# Excerpt provided start

The Company had till the end of last financial year seven subsidiaries namely Sukhdham Constructions & Develop- ers Ltd., Arti Web-Developers Pvt. Ltd., MK Web-Tech Pvt. Ltd., KPL Exports Pvt. Ltd. & IMK Hotels Pvt. Ltd. as its Wholly Owned Subsidiary Companies and Kothari Products Singapore Pvt. Ltd. & Savitrimata Realtors Private Limited as its Subsidiary Companies. During the financial year under review three new subsidiaries have been added namely:- Riverview Land Developers Pvt. Ltd., Pinehills (Singapore) Pte. Ltd. (A wholly owned subsidiary of Kothari Products Singapore Pvt. Ltd.) & Blackplinth Realtors Pvt. Ltd..

# Excerpt provided end
# Recorded information start

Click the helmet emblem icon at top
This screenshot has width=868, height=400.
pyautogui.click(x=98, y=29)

# Recorded information end

**Exercises to complete:**
- a) Using the passage on the company's subsidiaries, name every subsidiary added during the financial year under review.
- b) Pick up the passage on the company's subsidiaries right after its last sentence and keep writing.
The material here comes from a different source than the passage on the company's subsidiaries.

**Results:**
- a)
Riverview Land Developers Pvt. Ltd.
Pinehills (Singapore) Pte. Ltd.
Blackplinth Realtors Pvt. Ltd.

- b)
In accordance with the General Circular No.2/ 2011 dated 8th February, 2011 of the Ministry of Corporate Affairs granting general exemption under section 212 of the Companies Act, 1956, the detailed annual accounts and their attachments are not being published. However, the prescribed financial details of the aforesaid subsidiary companies have been disclosed in the consolidated Balance Sheet. The Company hereby undertakes that the Annual Accounts of the subsidiary companies and their related detailed information shall be made available to the shareowners of the holding and subsidiary companies seeking such information at any point of time. The Annual Accounts of the subsidiary companies shall also be kept for inspection by any shareowner at the head office of the holding company and of the subsidiary companies concerned. The holding company shall furnish a hard copy of details of accounts of subsidiaries to any shareowner on demand.

DIRECTORS:

Sri Pramod Kumar Tandon, a Director of the Company, retires by rotation at the ensuing Annual General Meeting and being eligible offers himself for re-appointment.

STOCK EXCHANGE LISTING & COMPLIANCE:

The Shares of the Company are presently listed at Bombay Stock Exchange Ltd., Mumbai, National Stock Exchange of India Ltd., Mumbai & U.P. Stock Exchange Association Ltd., Kanpur.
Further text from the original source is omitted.